• _DESCRIPTION OF THE TASK_
Print every record below exactly as it stands.

• _EXTRACTED INFORMATION_
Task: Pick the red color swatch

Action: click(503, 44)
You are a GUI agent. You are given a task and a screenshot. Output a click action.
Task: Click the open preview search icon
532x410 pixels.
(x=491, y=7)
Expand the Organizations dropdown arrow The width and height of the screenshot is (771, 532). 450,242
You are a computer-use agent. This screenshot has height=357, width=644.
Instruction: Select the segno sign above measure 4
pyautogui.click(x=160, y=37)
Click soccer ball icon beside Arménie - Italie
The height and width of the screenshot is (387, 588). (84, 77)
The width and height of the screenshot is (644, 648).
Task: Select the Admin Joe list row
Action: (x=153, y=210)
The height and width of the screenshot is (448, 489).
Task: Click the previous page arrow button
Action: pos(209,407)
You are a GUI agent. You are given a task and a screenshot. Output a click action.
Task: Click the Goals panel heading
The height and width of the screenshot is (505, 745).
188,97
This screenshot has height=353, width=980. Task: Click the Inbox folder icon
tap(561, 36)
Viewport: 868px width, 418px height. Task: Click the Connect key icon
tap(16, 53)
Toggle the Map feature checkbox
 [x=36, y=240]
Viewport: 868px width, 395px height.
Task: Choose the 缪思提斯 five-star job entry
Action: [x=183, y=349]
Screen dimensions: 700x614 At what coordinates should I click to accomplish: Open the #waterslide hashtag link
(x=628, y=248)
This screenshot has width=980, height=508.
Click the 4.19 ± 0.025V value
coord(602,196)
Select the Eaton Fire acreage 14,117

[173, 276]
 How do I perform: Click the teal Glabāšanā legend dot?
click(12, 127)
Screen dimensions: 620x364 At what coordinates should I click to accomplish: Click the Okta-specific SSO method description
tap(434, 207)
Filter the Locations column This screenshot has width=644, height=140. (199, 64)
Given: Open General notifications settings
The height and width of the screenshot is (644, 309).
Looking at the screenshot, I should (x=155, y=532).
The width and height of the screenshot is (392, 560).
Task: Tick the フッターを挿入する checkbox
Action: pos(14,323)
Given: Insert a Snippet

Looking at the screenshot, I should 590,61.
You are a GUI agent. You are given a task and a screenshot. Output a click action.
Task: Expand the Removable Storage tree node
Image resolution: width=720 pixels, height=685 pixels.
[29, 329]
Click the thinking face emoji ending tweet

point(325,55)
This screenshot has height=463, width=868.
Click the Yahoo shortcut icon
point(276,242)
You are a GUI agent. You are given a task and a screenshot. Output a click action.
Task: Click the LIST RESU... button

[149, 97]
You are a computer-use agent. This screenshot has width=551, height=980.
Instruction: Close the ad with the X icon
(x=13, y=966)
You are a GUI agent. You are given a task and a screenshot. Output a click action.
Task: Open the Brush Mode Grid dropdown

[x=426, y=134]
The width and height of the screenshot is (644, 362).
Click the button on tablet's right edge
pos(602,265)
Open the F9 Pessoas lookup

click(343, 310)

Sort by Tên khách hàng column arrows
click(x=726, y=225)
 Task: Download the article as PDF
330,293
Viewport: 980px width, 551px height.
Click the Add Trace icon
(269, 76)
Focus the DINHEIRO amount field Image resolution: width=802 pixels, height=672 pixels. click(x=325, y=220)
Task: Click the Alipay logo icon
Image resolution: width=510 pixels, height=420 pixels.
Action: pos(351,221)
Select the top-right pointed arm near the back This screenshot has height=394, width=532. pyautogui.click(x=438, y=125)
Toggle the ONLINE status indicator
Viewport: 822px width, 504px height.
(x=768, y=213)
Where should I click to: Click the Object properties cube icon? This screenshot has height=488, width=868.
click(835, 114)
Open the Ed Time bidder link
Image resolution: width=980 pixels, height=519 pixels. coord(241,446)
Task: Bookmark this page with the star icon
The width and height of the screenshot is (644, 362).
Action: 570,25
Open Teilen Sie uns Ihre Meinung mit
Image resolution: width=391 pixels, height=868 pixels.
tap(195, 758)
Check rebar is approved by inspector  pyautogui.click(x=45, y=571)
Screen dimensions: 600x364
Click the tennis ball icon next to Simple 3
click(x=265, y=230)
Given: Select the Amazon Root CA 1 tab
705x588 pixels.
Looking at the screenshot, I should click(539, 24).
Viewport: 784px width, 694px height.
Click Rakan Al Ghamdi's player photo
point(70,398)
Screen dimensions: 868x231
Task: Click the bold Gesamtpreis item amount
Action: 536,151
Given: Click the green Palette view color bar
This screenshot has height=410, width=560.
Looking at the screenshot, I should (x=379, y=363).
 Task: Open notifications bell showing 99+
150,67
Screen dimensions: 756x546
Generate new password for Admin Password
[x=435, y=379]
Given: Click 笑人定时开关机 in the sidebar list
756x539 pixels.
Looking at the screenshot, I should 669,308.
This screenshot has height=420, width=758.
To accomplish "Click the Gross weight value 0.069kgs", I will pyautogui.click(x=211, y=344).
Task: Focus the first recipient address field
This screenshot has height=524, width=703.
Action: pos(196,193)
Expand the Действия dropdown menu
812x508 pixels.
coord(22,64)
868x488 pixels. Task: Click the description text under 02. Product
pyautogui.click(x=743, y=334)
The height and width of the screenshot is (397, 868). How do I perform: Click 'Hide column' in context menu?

• _ANSWER SPACE_
Task: Pick the red color swatch

Action: click(503, 44)
You are a GUI agent. You are given a task and a screenshot. Output a click action.
Task: Click the open preview search icon
532x410 pixels.
(x=491, y=7)
Expand the Organizations dropdown arrow The width and height of the screenshot is (771, 532). 450,242
You are a computer-use agent. This screenshot has height=357, width=644.
Instruction: Select the segno sign above measure 4
pyautogui.click(x=160, y=37)
Click soccer ball icon beside Arménie - Italie
The height and width of the screenshot is (387, 588). (84, 77)
The width and height of the screenshot is (644, 648).
Task: Select the Admin Joe list row
Action: (x=153, y=210)
The height and width of the screenshot is (448, 489).
Task: Click the previous page arrow button
Action: pos(209,407)
You are a GUI agent. You are given a task and a screenshot. Output a click action.
Task: Click the Goals panel heading
The height and width of the screenshot is (505, 745).
188,97
This screenshot has height=353, width=980. Task: Click the Inbox folder icon
tap(561, 36)
Viewport: 868px width, 418px height. Task: Click the Connect key icon
tap(16, 53)
Toggle the Map feature checkbox
 [x=36, y=240]
Viewport: 868px width, 395px height.
Task: Choose the 缪思提斯 five-star job entry
Action: [x=183, y=349]
Screen dimensions: 700x614 At what coordinates should I click to accomplish: Open the #waterslide hashtag link
(x=628, y=248)
This screenshot has width=980, height=508.
Click the 4.19 ± 0.025V value
coord(602,196)
Select the Eaton Fire acreage 14,117

[173, 276]
 How do I perform: Click the teal Glabāšanā legend dot?
click(12, 127)
Screen dimensions: 620x364 At what coordinates should I click to accomplish: Click the Okta-specific SSO method description
tap(434, 207)
Filter the Locations column This screenshot has width=644, height=140. (199, 64)
Given: Open General notifications settings
The height and width of the screenshot is (644, 309).
Looking at the screenshot, I should (x=155, y=532).
The width and height of the screenshot is (392, 560).
Task: Tick the フッターを挿入する checkbox
Action: pos(14,323)
Given: Insert a Snippet

Looking at the screenshot, I should 590,61.
You are a GUI agent. You are given a task and a screenshot. Output a click action.
Task: Expand the Removable Storage tree node
Image resolution: width=720 pixels, height=685 pixels.
[29, 329]
Click the thinking face emoji ending tweet

point(325,55)
This screenshot has height=463, width=868.
Click the Yahoo shortcut icon
point(276,242)
You are a GUI agent. You are given a task and a screenshot. Output a click action.
Task: Click the LIST RESU... button

[149, 97]
You are a computer-use agent. This screenshot has width=551, height=980.
Instruction: Close the ad with the X icon
(x=13, y=966)
You are a GUI agent. You are given a task and a screenshot. Output a click action.
Task: Open the Brush Mode Grid dropdown

[x=426, y=134]
The width and height of the screenshot is (644, 362).
Click the button on tablet's right edge
pos(602,265)
Open the F9 Pessoas lookup

click(343, 310)

Sort by Tên khách hàng column arrows
click(x=726, y=225)
 Task: Download the article as PDF
330,293
Viewport: 980px width, 551px height.
Click the Add Trace icon
(269, 76)
Focus the DINHEIRO amount field Image resolution: width=802 pixels, height=672 pixels. click(x=325, y=220)
Task: Click the Alipay logo icon
Image resolution: width=510 pixels, height=420 pixels.
Action: pos(351,221)
Select the top-right pointed arm near the back This screenshot has height=394, width=532. pyautogui.click(x=438, y=125)
Toggle the ONLINE status indicator
Viewport: 822px width, 504px height.
(x=768, y=213)
Where should I click to: Click the Object properties cube icon? This screenshot has height=488, width=868.
click(835, 114)
Open the Ed Time bidder link
Image resolution: width=980 pixels, height=519 pixels. coord(241,446)
Task: Bookmark this page with the star icon
The width and height of the screenshot is (644, 362).
Action: 570,25
Open Teilen Sie uns Ihre Meinung mit
Image resolution: width=391 pixels, height=868 pixels.
tap(195, 758)
Check rebar is approved by inspector  pyautogui.click(x=45, y=571)
Screen dimensions: 600x364
Click the tennis ball icon next to Simple 3
click(x=265, y=230)
Given: Select the Amazon Root CA 1 tab
705x588 pixels.
Looking at the screenshot, I should click(539, 24).
Viewport: 784px width, 694px height.
Click Rakan Al Ghamdi's player photo
point(70,398)
Screen dimensions: 868x231
Task: Click the bold Gesamtpreis item amount
Action: 536,151
Given: Click the green Palette view color bar
This screenshot has height=410, width=560.
Looking at the screenshot, I should (x=379, y=363).
 Task: Open notifications bell showing 99+
150,67
Screen dimensions: 756x546
Generate new password for Admin Password
[x=435, y=379]
Given: Click 笑人定时开关机 in the sidebar list
756x539 pixels.
Looking at the screenshot, I should 669,308.
This screenshot has height=420, width=758.
To accomplish "Click the Gross weight value 0.069kgs", I will pyautogui.click(x=211, y=344).
Task: Focus the first recipient address field
This screenshot has height=524, width=703.
Action: pos(196,193)
Expand the Действия dropdown menu
812x508 pixels.
coord(22,64)
868x488 pixels. Task: Click the description text under 02. Product
pyautogui.click(x=743, y=334)
The height and width of the screenshot is (397, 868). How do I perform: Click 'Hide column' in context menu?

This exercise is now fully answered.